As mom to seven-time Tour de France winner Lance Armstrong, Linda Armstrong Kelly learned some life lessons that took her from a life of poverty as a young single mother to making over six figures a year and a corner office as a global account manager with a major corporation.

Kelly is now making between $10,000 and $20,000 per speech to tell her life story, which she chronicled in her book, "No Mountain High Enough: Raising Lance, Raising Me." She was the featured speaker at Wednesday's Women and Business Conference in Salt Lake City.

At 16, Kelly became pregnant with Armstrong. She married the father, then divorced soon after, and the "troublemaker" with the "gleam" in his eye gave up his parental rights to Armstrong. By age 19, Kelly was a high school dropout and a single mother with no skills.

She found a job working in an office as a typist. From then on, she said, hard work and dedication propelled her upward in her career, which led to the upper corporate rungs of Ericsson Microelectronics.

"Lance saw all of this," she told the conference audience.

Throughout Armstrong's life, she sacrificed over and over, forking over a month's worth of rent ($400 at the time) to purchase a BMX bike for him when he was 8. She scraped together money to fly Armstrong and herself to a bicycling event in New Mexico when he was 14.

> **WHAT THIS TASK INVOLVES**:
Pick up the passage about Linda Armstrong Kelly where it stops and keep writing it. The records that follow are separate material and have no connection to the passage about Linda Armstrong Kelly.

> **DATA SHOWN**:
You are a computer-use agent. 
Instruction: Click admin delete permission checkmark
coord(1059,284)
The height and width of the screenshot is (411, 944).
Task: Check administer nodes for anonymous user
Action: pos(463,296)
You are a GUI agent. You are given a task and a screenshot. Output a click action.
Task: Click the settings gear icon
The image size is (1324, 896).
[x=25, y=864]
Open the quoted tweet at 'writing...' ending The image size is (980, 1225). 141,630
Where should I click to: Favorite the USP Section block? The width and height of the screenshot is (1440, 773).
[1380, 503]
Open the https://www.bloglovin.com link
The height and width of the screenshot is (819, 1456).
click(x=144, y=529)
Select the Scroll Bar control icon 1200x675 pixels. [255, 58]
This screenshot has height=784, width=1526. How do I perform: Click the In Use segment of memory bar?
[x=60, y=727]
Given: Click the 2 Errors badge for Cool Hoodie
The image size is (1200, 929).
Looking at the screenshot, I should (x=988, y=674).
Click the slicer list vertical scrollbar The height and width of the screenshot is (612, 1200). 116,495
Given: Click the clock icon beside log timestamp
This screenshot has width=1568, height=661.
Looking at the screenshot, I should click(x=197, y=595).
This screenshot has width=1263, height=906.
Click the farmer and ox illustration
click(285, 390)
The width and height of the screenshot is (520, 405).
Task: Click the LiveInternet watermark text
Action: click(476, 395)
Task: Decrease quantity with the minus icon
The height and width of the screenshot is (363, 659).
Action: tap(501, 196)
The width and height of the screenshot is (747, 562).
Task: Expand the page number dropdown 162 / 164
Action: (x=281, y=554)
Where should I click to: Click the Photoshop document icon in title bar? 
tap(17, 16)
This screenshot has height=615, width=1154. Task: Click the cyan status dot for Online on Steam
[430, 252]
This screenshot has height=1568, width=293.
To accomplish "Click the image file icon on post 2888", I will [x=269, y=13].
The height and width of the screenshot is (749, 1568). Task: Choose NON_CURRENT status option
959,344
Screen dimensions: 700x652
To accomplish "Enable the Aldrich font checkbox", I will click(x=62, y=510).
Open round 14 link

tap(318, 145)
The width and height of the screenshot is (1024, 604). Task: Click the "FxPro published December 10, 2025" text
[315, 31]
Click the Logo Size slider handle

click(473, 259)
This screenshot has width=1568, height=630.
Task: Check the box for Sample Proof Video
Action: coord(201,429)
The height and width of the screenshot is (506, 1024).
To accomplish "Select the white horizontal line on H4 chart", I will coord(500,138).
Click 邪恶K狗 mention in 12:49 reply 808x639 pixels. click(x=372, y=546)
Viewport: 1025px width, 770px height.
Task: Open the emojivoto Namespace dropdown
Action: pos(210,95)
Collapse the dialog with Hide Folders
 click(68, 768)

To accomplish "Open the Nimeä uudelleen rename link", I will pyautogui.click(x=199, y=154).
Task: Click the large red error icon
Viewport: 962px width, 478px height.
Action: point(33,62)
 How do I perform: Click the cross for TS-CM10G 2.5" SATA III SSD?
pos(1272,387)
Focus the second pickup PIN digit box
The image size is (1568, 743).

> **SOLVED PROBLEM**:
"I believed in him," she said.

Throughout Armstrong's childhood, Kelly would let her son ride his bike in the street and be on his own a lot.

"I had to let Lance have that freedom," she said.

When her son started riding professionally for $28,000 a year and was ready to move away, Kelly said she poured herself into her work.

"Nights and weekends were devoted to him," she said. "It was like losing my right arm."

She admitted that her life, however, was out of balance as she devoted herself completely to work and rose "up, up, up" the corporate ladder.

Then, when Armstrong was 25, she learned her son had testicular cancer, two tumors in his head and a 40 percent chance of survival. Her job was suddenly much less important than helping her son. The lessons she learned in the corporate world taught her to work as a team with Armstrong during his ordeal, which he came through cured and able to compete and win on the bicycle.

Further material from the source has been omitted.